_REQUIREMENT_
In the article about the Lactalis baby milk recall, what is the name of the French group's brand that Rwanda Standards Board says is on the Rwandan market?

_DOCUMENT SECTION_
________________________________________

Rwanda Standards Board (RSB) has begun investigations after a French dairy group; Lactalis recently recalled baby milk due to salmonella contamination.
Most persons infected with Salmonella develop diarrhea, fever, and abdominal cramps 12 to 72 hours after infection.
The illness usually lasts 4 to 7 days, and most persons recover without treatment. However, in some, the diarrhea may be so severe that the patient needs to be hospitalised.
Raymond Murenzi, the director general of RSB says that they are aware of a brand by the French diary on the Rwandan market named ‘Picot’ and they are conducting investigations to find out whether it is contaminated.
Lactalis said it was recalling as a precaution all infant formula and other baby food products made at its factory in Craon, northwest France, since February 15 this year.
The latest recall affected products destined for both French and overseas markets carrying the Picot, Milumel and Taranis brands, Lactalis said in a statement.

________________________________________

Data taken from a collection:
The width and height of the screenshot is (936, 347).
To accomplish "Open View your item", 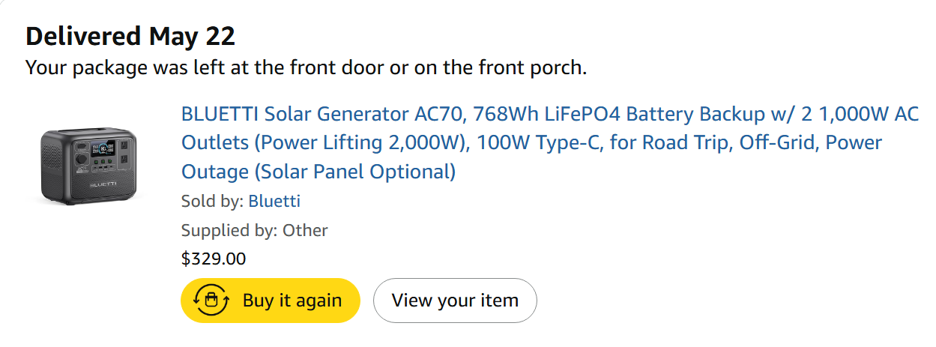I will [x=455, y=301].
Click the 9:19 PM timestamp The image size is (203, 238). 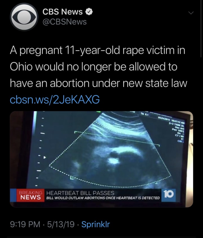click(25, 224)
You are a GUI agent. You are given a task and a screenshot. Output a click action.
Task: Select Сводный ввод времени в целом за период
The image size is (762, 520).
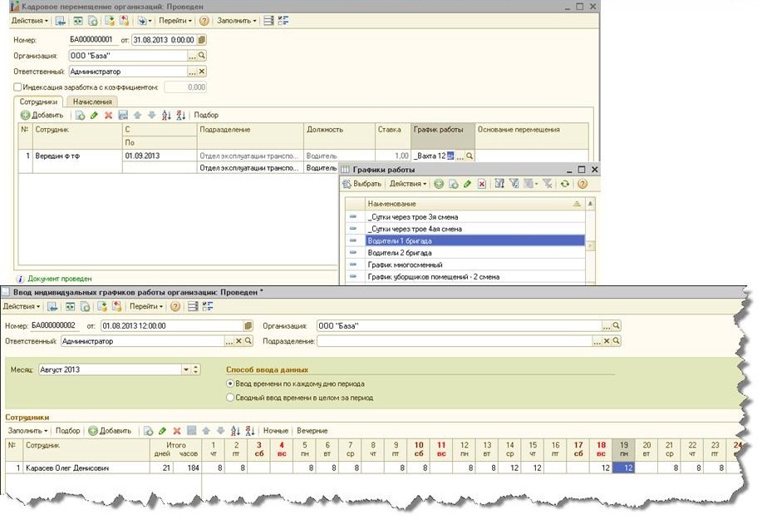(x=230, y=398)
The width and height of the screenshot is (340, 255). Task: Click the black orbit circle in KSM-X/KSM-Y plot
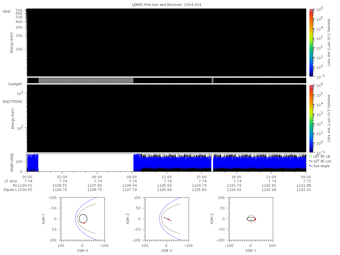coord(83,219)
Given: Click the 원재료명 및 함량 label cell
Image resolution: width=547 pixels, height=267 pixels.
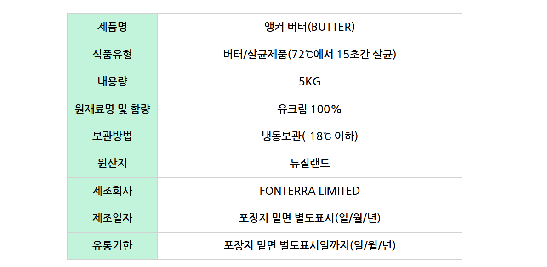Looking at the screenshot, I should pos(112,109).
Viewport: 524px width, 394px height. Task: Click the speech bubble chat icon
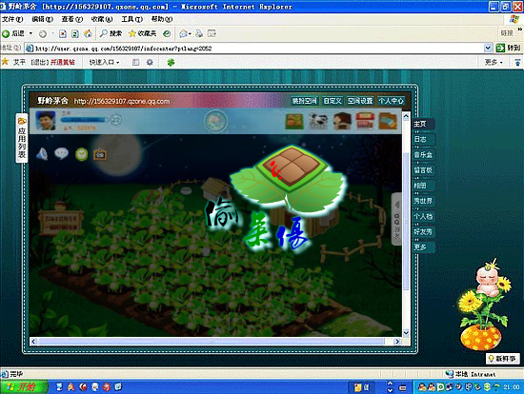62,153
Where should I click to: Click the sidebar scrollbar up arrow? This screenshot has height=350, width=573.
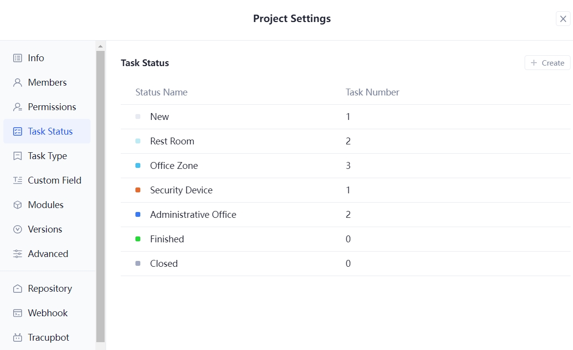[x=101, y=47]
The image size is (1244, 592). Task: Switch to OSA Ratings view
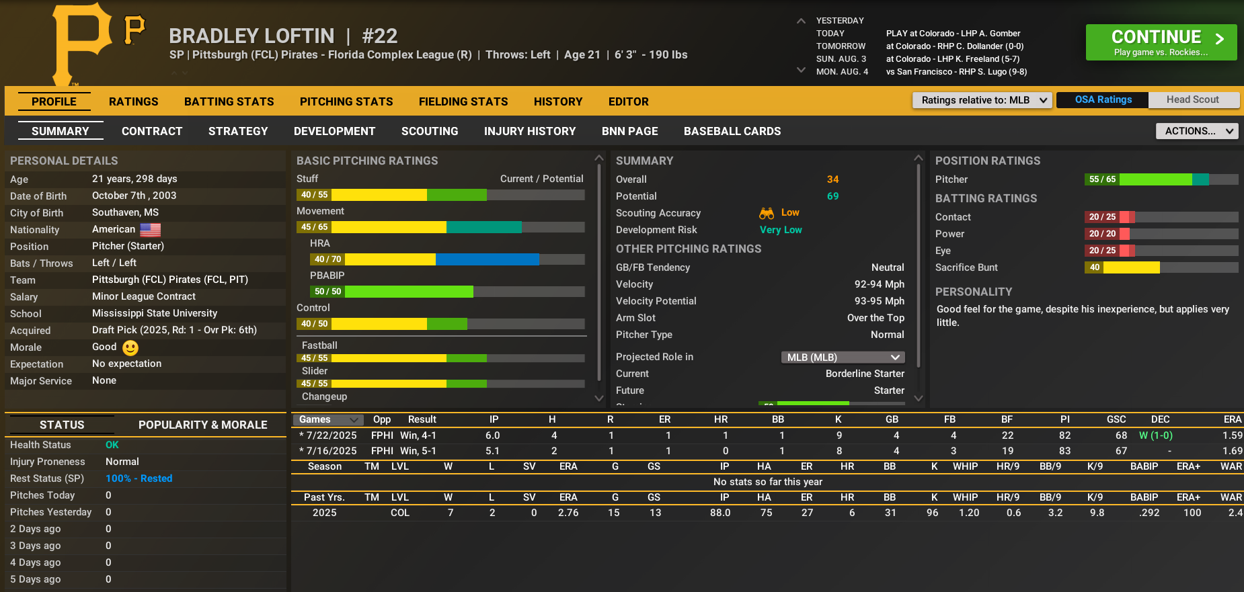tap(1103, 100)
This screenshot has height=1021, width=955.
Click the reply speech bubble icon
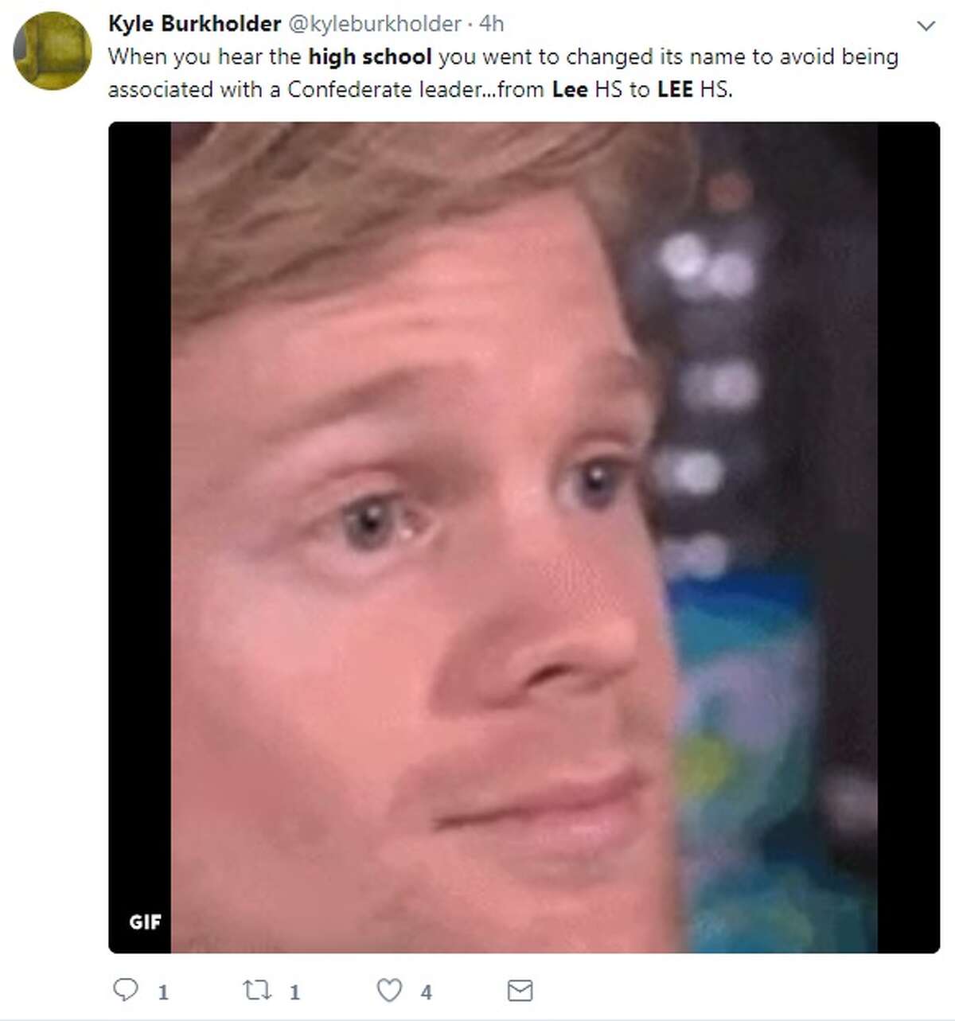click(x=125, y=990)
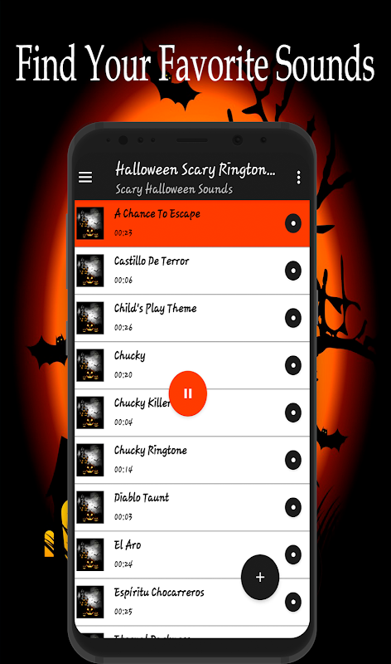The height and width of the screenshot is (664, 391).
Task: Tap the black plus floating button
Action: point(260,577)
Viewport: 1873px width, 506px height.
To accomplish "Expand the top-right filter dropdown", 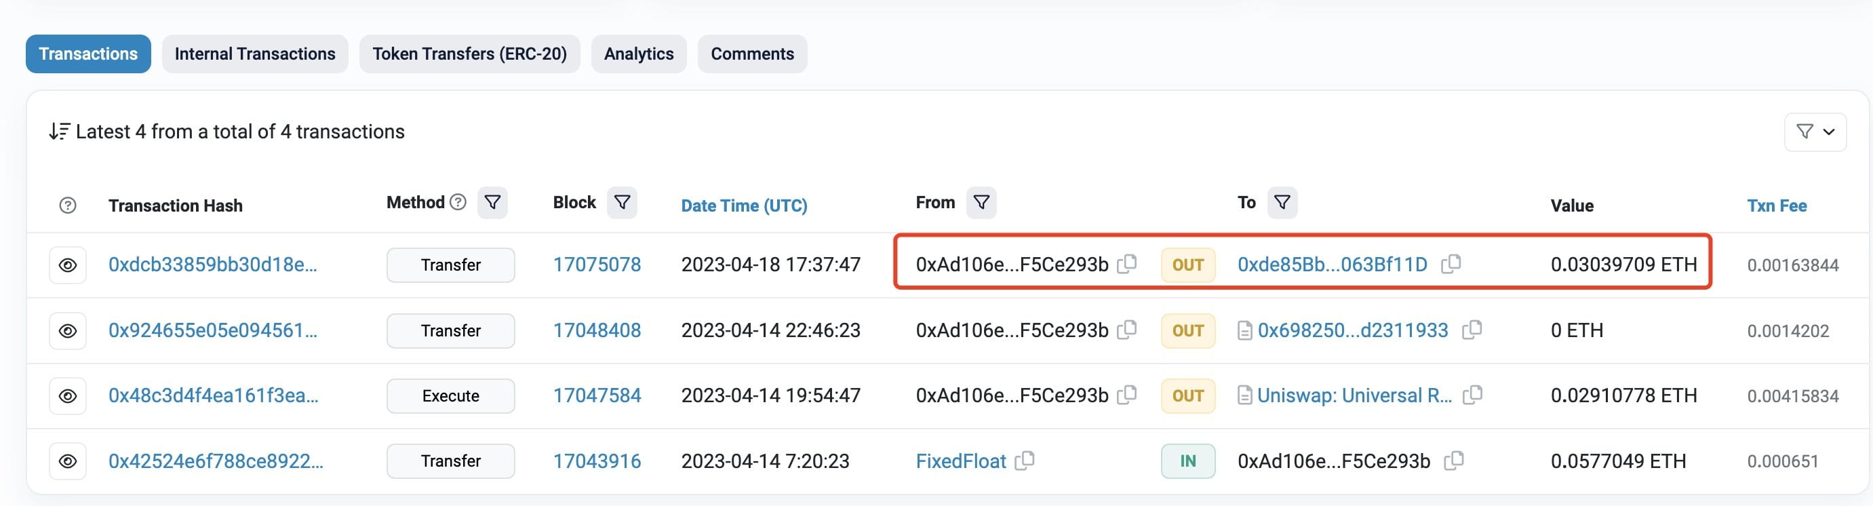I will pos(1815,132).
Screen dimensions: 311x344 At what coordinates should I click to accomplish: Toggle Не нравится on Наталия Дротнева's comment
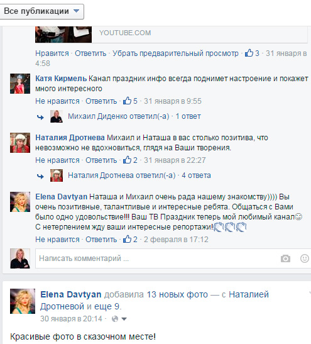[x=57, y=160]
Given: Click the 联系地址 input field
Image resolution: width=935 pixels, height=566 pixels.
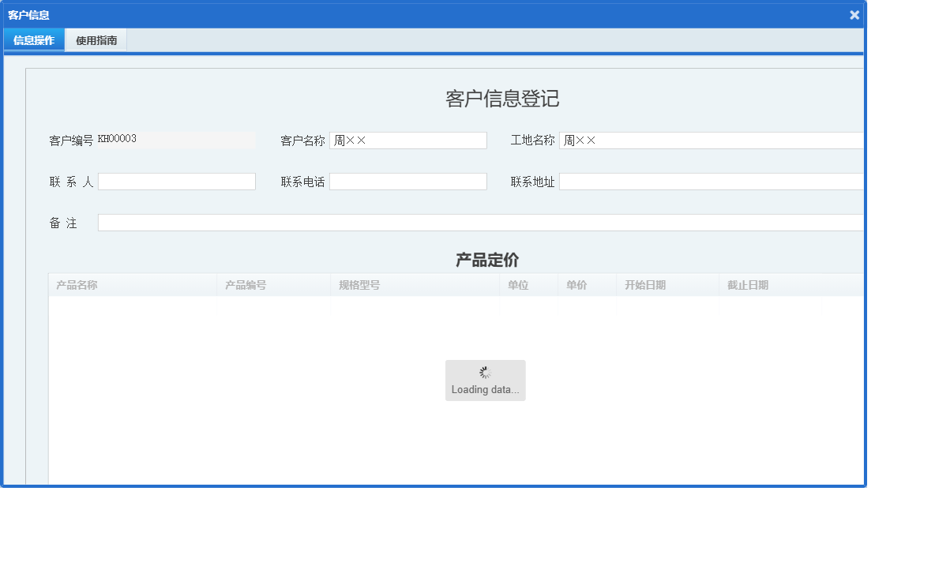Looking at the screenshot, I should (x=711, y=181).
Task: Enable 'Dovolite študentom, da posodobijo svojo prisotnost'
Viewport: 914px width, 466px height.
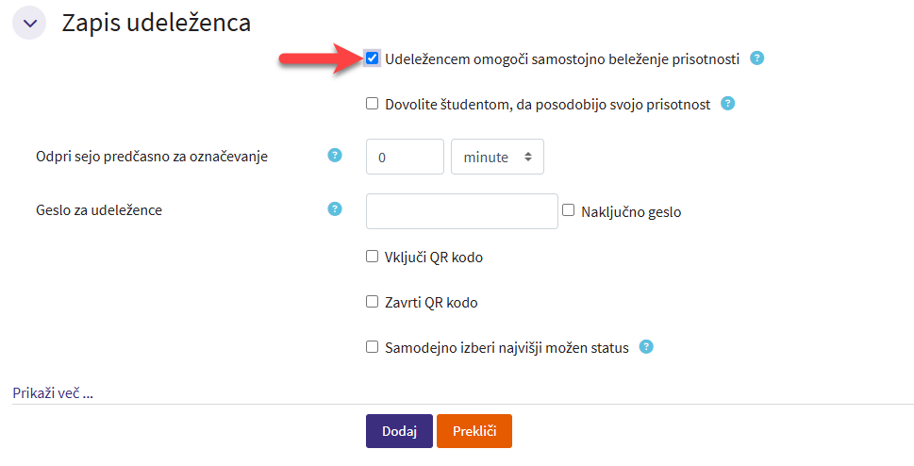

________________________________________

_RESULT_
Picot